╔══
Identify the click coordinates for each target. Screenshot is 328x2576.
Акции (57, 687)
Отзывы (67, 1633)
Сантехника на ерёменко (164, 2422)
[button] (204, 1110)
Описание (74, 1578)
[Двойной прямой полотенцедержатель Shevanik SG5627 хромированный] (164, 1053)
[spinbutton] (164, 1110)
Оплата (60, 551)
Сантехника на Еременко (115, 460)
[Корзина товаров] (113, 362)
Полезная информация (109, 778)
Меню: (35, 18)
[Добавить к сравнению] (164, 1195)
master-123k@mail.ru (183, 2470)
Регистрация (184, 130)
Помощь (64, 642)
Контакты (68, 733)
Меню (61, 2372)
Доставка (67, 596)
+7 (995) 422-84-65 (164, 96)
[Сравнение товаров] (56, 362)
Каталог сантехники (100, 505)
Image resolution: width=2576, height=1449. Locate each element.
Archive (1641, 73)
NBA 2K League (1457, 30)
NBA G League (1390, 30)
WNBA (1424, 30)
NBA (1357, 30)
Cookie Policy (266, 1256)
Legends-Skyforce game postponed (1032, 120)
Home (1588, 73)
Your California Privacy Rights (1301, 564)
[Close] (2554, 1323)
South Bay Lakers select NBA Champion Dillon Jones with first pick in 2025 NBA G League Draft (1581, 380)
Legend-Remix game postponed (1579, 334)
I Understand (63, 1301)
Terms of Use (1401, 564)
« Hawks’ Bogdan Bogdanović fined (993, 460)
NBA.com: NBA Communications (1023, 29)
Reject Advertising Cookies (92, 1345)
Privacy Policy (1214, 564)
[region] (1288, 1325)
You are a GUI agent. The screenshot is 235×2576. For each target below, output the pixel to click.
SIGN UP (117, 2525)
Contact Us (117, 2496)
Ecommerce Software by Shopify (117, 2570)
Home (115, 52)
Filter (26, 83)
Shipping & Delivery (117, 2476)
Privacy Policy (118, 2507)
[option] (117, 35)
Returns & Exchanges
╚══
* **TASK BRIEF**
Where the listing above reaches the line that contains "Legends-Skyforce game postponed (1032, 120)", start retyping, and finish with the line that contains "Reject Advertising Cookies (92, 1345)"; reproduce those lines exactly and no others.

* **RESPONSE TO THE TASK**
Legends-Skyforce game postponed (1032, 120)
Home (1588, 73)
Your California Privacy Rights (1301, 564)
[Close] (2554, 1323)
South Bay Lakers select NBA Champion Dillon Jones with first pick in 2025 NBA G League Draft (1581, 380)
Legend-Remix game postponed (1579, 334)
I Understand (63, 1301)
Terms of Use (1401, 564)
« Hawks’ Bogdan Bogdanović fined (993, 460)
NBA.com: NBA Communications (1023, 29)
Reject Advertising Cookies (92, 1345)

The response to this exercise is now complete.